Your task is to filter the data below down to the lines holding "will".

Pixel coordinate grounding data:
* * * * * * * * *

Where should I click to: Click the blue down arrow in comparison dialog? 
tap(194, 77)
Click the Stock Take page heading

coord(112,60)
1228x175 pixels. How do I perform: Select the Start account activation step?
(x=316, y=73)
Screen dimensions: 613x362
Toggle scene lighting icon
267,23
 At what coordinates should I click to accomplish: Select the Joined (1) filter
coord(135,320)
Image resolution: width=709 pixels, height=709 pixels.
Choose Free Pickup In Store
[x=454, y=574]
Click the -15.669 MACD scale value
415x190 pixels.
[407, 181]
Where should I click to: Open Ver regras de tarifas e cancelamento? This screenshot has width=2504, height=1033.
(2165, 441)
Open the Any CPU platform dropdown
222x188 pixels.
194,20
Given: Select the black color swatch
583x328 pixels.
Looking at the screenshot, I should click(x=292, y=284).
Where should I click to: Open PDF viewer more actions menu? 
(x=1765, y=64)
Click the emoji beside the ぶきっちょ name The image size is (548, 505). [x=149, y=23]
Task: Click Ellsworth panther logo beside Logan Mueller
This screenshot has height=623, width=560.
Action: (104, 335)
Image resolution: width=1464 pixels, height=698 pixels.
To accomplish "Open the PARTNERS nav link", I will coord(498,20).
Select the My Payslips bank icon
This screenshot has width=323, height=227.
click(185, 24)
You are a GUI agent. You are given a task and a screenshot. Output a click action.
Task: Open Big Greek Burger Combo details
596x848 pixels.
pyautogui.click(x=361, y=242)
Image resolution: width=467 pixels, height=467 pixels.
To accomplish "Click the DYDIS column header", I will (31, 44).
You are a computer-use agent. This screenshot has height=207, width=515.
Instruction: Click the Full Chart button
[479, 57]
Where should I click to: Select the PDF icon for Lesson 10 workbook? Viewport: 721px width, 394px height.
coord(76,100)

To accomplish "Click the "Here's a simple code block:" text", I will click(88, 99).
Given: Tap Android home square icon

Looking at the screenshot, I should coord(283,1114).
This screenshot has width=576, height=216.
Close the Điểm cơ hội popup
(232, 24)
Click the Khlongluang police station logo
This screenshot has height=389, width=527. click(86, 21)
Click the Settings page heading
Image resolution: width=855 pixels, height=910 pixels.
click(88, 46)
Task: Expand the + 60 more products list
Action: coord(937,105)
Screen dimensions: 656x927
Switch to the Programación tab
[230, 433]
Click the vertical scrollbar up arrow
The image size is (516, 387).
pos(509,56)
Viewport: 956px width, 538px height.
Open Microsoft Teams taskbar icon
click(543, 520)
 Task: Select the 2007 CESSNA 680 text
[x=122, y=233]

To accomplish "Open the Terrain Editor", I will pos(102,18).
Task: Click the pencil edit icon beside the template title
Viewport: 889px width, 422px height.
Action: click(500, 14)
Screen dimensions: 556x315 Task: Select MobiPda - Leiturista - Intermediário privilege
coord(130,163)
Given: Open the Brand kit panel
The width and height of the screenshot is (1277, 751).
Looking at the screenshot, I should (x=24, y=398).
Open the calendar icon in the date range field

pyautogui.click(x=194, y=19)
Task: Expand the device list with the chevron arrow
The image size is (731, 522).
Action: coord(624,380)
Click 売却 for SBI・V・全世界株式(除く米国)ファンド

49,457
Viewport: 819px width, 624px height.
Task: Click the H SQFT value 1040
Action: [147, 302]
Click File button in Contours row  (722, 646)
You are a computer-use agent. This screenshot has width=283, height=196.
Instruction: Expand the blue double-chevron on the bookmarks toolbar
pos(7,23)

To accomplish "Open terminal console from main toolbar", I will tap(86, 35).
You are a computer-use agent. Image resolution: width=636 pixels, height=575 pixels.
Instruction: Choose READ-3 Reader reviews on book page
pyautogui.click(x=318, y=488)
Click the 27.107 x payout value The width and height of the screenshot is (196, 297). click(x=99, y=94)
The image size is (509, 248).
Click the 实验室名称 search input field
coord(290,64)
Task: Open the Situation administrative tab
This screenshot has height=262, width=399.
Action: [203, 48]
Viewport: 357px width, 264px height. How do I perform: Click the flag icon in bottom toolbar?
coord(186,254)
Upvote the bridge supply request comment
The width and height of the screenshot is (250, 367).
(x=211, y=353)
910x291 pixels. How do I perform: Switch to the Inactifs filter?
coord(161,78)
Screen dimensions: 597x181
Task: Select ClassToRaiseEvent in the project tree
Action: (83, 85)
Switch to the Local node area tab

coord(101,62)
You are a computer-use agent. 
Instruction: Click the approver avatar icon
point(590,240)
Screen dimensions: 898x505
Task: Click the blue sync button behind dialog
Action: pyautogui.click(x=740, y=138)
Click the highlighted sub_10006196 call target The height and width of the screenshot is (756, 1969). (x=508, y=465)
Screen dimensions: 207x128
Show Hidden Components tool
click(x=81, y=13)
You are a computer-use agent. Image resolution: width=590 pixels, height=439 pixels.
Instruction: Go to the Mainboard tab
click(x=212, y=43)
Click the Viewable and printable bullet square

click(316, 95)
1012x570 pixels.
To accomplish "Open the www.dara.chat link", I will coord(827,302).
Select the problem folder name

* * * * * * * * *

Written solution:
To accomplish "Open the PARTNERS nav link", I will coord(498,20).
To accomplish "Click the DYDIS column header", I will (31, 44).
To accomplish "Click the "Here's a simple code block:" text", I will click(88, 99).
To accomplish "Open the Terrain Editor", I will pos(102,18).
To accomplish "Open terminal console from main toolbar", I will tap(86, 35).
To accomplish "Open the www.dara.chat link", I will coord(827,302).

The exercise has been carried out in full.